Exercise instructions:
Output the listing as a Markdown table with the columns No and Line, each row holding a running number and one line. Begin at the line containing "This screenshot has height=726, width=640.", stop after the line containing "Tap the id.hulu.jp", and omit blank lines.
□ □ □
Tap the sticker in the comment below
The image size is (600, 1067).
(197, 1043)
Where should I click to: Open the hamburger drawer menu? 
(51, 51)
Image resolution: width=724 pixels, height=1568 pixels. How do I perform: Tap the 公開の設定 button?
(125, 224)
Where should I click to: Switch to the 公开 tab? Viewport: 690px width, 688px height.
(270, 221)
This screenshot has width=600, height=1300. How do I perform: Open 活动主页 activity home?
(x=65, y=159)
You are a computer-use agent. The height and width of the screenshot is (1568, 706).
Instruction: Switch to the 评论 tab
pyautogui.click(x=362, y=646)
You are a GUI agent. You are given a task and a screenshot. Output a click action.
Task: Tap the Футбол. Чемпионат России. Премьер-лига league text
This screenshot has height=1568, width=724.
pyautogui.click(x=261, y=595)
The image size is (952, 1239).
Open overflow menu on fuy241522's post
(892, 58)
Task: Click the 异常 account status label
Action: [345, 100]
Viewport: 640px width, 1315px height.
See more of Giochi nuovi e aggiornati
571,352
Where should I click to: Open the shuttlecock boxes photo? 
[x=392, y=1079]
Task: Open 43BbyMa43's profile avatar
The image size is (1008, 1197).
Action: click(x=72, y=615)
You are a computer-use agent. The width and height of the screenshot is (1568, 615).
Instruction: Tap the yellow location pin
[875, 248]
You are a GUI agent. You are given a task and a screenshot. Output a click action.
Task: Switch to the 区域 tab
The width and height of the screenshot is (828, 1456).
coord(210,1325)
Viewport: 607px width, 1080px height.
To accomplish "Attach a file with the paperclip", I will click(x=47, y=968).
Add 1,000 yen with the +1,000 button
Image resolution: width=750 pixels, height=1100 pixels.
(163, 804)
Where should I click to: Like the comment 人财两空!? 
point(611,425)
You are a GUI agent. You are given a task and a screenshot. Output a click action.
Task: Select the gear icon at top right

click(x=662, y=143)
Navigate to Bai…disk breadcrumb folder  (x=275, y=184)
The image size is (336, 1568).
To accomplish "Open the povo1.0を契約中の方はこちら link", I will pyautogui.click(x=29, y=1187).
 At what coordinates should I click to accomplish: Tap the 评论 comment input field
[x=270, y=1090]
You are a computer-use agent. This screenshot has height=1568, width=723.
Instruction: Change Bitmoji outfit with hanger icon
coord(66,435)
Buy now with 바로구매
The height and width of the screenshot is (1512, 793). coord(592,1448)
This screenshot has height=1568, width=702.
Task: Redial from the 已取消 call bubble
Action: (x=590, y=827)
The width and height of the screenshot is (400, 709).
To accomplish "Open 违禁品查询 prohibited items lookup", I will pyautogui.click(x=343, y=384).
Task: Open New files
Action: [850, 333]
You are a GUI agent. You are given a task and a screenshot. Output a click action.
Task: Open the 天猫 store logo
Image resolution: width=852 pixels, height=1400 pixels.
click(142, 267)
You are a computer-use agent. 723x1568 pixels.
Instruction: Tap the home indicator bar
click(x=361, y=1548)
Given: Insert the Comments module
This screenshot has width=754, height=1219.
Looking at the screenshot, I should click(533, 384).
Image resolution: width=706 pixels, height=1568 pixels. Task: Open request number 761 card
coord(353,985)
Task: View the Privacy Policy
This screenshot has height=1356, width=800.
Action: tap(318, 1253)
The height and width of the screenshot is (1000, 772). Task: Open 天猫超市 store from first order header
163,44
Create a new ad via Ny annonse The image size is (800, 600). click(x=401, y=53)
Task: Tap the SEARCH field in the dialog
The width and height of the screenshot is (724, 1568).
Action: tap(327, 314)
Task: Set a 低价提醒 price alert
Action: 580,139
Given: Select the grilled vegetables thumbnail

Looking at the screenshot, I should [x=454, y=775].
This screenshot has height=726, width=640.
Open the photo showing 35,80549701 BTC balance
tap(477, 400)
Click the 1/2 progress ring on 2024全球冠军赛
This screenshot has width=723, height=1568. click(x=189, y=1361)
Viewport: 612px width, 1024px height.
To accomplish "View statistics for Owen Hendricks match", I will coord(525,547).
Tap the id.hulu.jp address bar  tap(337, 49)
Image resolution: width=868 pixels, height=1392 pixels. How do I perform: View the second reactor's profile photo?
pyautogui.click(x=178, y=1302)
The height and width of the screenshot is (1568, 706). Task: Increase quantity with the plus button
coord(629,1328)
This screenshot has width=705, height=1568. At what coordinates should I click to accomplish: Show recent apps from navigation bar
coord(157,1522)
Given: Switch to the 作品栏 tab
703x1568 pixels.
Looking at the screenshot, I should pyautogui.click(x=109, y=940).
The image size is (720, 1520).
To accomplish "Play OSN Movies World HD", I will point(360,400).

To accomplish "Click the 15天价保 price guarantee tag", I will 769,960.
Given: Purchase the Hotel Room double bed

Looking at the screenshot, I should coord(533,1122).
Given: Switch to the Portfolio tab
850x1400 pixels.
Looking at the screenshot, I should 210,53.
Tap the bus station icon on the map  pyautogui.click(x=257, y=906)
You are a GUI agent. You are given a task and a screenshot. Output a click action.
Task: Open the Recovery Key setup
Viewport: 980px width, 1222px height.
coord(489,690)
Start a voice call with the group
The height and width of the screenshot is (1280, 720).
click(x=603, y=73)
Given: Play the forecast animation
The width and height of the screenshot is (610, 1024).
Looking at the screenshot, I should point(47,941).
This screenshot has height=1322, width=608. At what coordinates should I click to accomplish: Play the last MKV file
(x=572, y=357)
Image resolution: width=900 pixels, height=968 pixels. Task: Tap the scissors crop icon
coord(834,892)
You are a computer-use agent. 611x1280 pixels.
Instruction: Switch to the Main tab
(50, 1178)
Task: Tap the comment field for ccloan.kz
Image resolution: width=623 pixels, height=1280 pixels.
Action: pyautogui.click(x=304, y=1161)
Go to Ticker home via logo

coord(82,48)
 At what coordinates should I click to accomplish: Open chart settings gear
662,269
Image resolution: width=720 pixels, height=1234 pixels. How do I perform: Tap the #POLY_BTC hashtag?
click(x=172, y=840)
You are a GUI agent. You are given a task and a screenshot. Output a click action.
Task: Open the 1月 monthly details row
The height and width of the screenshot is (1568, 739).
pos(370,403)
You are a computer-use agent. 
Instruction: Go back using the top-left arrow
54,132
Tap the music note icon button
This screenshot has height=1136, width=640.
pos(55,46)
□ □ □
Problem solution:
| No | Line |
|---|---|
| 1 | This screenshot has height=726, width=640. |
| 2 | Open the photo showing 35,80549701 BTC balance |
| 3 | tap(477, 400) |
| 4 | Click the 1/2 progress ring on 2024全球冠军赛 |
| 5 | This screenshot has width=723, height=1568. click(x=189, y=1361) |
| 6 | Viewport: 612px width, 1024px height. |
| 7 | To accomplish "View statistics for Owen Hendricks match", I will coord(525,547). |
| 8 | Tap the id.hulu.jp address bar  tap(337, 49) |